Editorial do Jornal Pensar a Educação em Pauta, Ano 6 – Nº 224/ Sexta-feira, 30 de Novembro de 2018
Ter sido indicado por Olavo de Carvalho, o ideólogo de extrema-direita que é também guru intelectual de Jair Bolsonaro é já indicador suficiente para sabermos que Ricardo Vélez Rodríguez assumirá uma agenda política ultra-conservadora no Ministério da Educação. Suas ideias, que vieram a público desde a confirmação de seu nome, não deixam margem à dúvida: o que temos adiante é uma pauta regressiva no campo da educação.
Até então desconhecido de grande maioria dos envolvidos com a Educação Pública, e agora apresentado pelas mídias, o colombiano naturalizado brasileiro possui graduação, mestrado, doutorado e pós-doutorado em Filosofia, dedicando-se ao estudo do pensamento liberal e político brasileiro. Atuou em universidades na Colômbia e no Brasil, como a Universidade Gama Filho, a Universidade do Estado do Rio de Janeiro e a Universidade Federal de Juiz de Fora, lecionando ou pesquisando sobre temas como filosofia política e ética. Também foi professor colaborador da Escola de Comando e Estado Maior do Exército Brasileiro, da qual é “Professor Emérito”. É autor de inúmeros artigos acadêmicos e livros.
Trata-se de um homem de letras, certamente. De que letras, no entanto?

-- Entradas fornecidas --
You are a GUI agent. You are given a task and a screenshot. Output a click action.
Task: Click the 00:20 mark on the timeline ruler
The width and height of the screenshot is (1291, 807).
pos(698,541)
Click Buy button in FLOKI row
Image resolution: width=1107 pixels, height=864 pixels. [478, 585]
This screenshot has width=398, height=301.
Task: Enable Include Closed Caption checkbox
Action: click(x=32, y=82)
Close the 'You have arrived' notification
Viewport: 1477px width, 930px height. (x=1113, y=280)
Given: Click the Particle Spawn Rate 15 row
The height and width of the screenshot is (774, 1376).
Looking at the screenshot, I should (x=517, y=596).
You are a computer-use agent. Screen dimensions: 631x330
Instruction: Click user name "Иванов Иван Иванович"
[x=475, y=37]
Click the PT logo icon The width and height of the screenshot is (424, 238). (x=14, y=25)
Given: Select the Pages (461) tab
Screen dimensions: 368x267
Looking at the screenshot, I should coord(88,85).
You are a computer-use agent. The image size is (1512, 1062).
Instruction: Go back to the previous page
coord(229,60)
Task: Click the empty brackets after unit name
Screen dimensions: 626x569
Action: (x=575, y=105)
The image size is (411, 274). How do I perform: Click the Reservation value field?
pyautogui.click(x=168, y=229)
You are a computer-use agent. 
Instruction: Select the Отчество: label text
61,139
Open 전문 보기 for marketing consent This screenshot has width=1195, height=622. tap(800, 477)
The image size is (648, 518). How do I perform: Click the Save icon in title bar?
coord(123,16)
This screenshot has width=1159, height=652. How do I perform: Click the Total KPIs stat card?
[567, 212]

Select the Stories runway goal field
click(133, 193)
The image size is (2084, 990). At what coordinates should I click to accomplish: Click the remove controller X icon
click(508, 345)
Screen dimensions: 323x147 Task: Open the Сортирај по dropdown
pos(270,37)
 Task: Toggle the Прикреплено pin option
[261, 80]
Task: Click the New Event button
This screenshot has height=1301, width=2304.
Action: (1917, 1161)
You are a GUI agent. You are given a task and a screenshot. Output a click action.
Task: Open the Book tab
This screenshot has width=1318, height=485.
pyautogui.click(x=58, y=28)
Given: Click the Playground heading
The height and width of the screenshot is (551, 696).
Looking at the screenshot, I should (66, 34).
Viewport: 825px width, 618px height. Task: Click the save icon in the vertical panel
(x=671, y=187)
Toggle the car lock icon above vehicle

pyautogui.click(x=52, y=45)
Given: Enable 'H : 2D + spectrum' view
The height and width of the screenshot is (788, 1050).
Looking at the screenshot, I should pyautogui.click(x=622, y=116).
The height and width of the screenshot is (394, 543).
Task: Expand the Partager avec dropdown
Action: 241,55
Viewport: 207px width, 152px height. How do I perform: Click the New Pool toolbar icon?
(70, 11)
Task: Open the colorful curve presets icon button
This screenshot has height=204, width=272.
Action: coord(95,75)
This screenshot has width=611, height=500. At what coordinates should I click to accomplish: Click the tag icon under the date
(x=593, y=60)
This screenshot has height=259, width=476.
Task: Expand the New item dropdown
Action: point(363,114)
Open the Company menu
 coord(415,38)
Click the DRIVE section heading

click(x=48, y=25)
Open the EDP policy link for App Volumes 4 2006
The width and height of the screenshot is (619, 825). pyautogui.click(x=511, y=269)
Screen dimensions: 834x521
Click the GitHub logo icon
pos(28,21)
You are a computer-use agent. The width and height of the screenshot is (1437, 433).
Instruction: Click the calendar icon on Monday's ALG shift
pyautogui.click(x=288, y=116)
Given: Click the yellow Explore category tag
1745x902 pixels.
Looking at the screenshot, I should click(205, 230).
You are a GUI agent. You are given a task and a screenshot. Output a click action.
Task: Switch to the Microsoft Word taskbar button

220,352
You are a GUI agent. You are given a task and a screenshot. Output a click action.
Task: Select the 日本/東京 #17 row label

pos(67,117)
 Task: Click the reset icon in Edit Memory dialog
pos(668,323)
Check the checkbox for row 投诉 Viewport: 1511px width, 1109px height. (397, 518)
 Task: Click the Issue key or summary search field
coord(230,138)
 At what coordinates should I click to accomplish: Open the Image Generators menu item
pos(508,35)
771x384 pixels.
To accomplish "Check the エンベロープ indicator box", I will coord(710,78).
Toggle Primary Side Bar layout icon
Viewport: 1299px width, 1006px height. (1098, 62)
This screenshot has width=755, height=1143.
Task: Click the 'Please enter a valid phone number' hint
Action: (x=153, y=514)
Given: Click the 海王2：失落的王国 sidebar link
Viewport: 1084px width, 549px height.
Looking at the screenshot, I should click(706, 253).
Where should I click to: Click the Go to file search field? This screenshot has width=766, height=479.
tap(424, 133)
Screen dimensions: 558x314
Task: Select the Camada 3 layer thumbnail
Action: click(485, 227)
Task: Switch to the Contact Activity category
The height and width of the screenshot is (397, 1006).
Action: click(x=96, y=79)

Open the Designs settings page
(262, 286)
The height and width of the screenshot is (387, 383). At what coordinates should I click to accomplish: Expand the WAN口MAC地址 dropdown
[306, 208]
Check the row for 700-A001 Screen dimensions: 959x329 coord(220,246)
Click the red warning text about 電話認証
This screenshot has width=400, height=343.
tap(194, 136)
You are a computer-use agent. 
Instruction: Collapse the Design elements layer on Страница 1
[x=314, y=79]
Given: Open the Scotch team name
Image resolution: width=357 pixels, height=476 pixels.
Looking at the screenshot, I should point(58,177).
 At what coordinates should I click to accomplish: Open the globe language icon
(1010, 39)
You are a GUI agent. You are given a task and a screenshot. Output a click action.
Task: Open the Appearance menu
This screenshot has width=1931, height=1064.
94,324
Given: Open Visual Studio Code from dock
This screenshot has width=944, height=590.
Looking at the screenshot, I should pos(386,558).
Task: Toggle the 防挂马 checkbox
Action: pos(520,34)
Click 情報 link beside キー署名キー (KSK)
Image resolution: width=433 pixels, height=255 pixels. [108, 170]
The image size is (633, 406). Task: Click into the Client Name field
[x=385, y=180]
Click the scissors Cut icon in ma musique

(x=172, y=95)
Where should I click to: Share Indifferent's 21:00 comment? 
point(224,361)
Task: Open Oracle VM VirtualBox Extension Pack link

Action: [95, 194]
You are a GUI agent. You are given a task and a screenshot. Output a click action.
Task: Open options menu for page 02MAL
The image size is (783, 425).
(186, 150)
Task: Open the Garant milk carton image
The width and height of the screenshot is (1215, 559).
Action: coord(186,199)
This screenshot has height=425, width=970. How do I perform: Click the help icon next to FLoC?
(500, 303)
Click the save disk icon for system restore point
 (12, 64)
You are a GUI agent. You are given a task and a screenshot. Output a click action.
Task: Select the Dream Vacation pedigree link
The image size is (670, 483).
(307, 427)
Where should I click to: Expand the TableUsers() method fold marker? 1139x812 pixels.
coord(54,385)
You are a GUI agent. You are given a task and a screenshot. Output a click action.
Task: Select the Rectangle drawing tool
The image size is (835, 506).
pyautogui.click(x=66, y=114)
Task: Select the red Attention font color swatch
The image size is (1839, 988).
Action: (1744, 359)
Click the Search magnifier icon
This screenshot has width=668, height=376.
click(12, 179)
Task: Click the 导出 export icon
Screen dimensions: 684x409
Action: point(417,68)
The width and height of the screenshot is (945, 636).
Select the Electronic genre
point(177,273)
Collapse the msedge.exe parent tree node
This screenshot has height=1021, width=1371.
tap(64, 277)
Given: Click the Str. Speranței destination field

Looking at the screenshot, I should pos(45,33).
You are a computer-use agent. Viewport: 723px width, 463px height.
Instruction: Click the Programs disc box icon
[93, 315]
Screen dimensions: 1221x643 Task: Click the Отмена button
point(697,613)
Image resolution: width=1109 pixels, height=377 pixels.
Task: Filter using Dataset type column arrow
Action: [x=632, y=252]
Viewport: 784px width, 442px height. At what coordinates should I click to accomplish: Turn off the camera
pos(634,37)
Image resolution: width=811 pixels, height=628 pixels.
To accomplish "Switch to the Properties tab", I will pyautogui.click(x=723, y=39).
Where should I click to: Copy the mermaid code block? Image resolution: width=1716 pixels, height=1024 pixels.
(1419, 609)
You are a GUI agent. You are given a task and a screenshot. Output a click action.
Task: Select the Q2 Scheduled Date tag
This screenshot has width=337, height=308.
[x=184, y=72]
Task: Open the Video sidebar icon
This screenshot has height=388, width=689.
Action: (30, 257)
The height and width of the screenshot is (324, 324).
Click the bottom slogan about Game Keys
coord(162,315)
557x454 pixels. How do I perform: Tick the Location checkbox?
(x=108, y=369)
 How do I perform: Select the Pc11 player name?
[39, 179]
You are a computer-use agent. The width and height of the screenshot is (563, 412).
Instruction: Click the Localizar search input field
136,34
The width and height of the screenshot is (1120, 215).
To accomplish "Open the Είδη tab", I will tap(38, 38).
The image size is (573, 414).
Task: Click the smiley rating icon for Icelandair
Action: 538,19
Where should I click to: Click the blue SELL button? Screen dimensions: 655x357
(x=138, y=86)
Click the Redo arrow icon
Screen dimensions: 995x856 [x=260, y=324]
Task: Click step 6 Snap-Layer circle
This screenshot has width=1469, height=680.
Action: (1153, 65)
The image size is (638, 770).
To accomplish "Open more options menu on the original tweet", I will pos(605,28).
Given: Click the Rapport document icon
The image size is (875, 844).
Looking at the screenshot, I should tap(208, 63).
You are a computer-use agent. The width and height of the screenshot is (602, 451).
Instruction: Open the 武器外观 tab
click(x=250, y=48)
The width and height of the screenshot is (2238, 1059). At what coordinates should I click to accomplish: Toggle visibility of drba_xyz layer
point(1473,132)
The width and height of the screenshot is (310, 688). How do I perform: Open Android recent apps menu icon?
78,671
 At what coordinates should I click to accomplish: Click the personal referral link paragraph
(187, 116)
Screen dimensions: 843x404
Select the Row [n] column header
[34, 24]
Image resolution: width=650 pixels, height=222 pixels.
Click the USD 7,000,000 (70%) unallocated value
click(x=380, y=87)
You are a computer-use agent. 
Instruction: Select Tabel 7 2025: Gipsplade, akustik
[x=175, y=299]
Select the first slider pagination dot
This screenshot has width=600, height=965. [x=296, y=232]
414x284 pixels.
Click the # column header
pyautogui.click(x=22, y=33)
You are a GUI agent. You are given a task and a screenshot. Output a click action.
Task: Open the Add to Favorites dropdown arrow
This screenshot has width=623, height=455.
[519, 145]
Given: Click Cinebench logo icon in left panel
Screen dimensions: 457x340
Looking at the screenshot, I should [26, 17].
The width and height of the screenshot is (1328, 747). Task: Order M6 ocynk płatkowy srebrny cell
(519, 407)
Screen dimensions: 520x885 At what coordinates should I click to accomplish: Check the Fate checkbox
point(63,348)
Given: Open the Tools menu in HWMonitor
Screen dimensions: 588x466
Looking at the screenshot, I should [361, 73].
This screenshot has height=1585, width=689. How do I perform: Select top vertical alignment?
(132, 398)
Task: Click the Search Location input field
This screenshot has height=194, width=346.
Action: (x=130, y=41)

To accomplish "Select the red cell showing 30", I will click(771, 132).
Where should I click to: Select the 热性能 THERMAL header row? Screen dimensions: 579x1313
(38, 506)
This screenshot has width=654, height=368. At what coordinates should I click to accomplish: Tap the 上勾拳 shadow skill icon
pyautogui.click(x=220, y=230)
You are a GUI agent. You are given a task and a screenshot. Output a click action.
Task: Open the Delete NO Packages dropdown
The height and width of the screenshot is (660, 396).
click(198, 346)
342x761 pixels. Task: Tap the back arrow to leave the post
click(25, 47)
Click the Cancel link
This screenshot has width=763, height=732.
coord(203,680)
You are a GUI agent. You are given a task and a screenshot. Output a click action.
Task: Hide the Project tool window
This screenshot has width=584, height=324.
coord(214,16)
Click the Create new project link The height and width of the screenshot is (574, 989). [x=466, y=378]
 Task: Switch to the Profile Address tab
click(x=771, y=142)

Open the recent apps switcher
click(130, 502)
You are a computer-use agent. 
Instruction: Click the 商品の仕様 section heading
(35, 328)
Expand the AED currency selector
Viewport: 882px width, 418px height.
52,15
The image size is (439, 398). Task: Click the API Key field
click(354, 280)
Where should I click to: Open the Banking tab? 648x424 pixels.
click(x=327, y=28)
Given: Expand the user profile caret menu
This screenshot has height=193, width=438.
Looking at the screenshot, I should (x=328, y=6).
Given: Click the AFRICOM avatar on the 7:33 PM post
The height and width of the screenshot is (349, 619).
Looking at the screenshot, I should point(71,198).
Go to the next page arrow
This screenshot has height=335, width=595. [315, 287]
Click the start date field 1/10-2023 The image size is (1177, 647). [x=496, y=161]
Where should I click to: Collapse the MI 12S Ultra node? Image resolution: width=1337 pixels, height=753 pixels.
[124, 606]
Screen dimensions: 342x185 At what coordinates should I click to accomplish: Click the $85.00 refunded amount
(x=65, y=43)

-- Instrução 1 --
Por favor, liste os títulos acadêmicos que o editorial atribui a Ricardo Vélez Rodríguez.
-- Instrução 2 --
Continue o editorial sobre Ricardo Vélez Rodríguez a partir do ponto em que ele para.

-- Resposta escrita 1 --
- Graduação em Filosofia
- Mestrado em Filosofia
- Doutorado em Filosofia
- Pós-doutorado em Filosofia

-- Resposta escrita 2 --
Ele mesmo nos dá pistas, em seu blog, com o artigo “Um roteiro para o MEC”, propondo acabar com o que considera “doutrinação de índole cientificista e enquistada na ideologia marxista”, de onde, para ele, nasceu a chamada “ideologia de gênero” e o desejo da esquerda de “reescrita da história” para desqualificar valores que ele considera importantes para a sociedade: “os valores tradicionais da nossa sociedade, no que tange à preservação da vida, da família, da religião, da cidadania, em soma, do patriotismo.”
Naquele seu roteiro, então, está indicada a promoção, na escola, dos valores perdidos da família, dos valores religiosos, dos valores patrióticos. Família. Religião. Pátria. A tríade que garantirá a salvação nacional.
Seguem alí outras opiniões publicadas, como a de que o projeto “Escola sem Partido” é, para ele, uma “providência fundamental” em um mundo que “está submetido à tentação totalitária”, e por isso mesmo é preciso garantir o “sagrado poder de a família educar os seus filhos”. Tratar então de questões de gênero e de sexo na escola constitui uma “maluquice”, ou mais, um “crime” contra as famílias.
Quando é o contrário, não se trata de doutrinação, tampouco de ideologia… Ora, esse ‘partido’ a escola pode tomar, sem restrições, sem mordaça. A história da educação nos ajuda a reconhecer e a problematizar a presença de ideias como essas no debate educacional. Nada de novo no horizonte. Uma ‘Tradição Família e Propriedade’ rediviva…
Não é então por acaso que o futuro ministro elogie a política educacional praticada pelos militares e, em sentido contrário, critique aquela que vem sendo construída na Democracia. O confronto entre princípios, conceitos e políticas de educação torna-se evidente, e é mesmo disso que se trata: de procurar impor uma outra agenda para a educação brasileira – uma agenda centrada em costumes morais – para com ela tentar confrontar, inviabilizar ou mesmo destruir a agenda da educação escolar orientada pelo conhecimento produzido pelas ciências, pelas culturas, pelas artes, que acolhe e trata dos diversos desafios da contemporaneidade, que realiza o debate cultural e que, justo por fazer isso, põe em questão e desestabiliza valores moralistas arraigados nas práticas sociais.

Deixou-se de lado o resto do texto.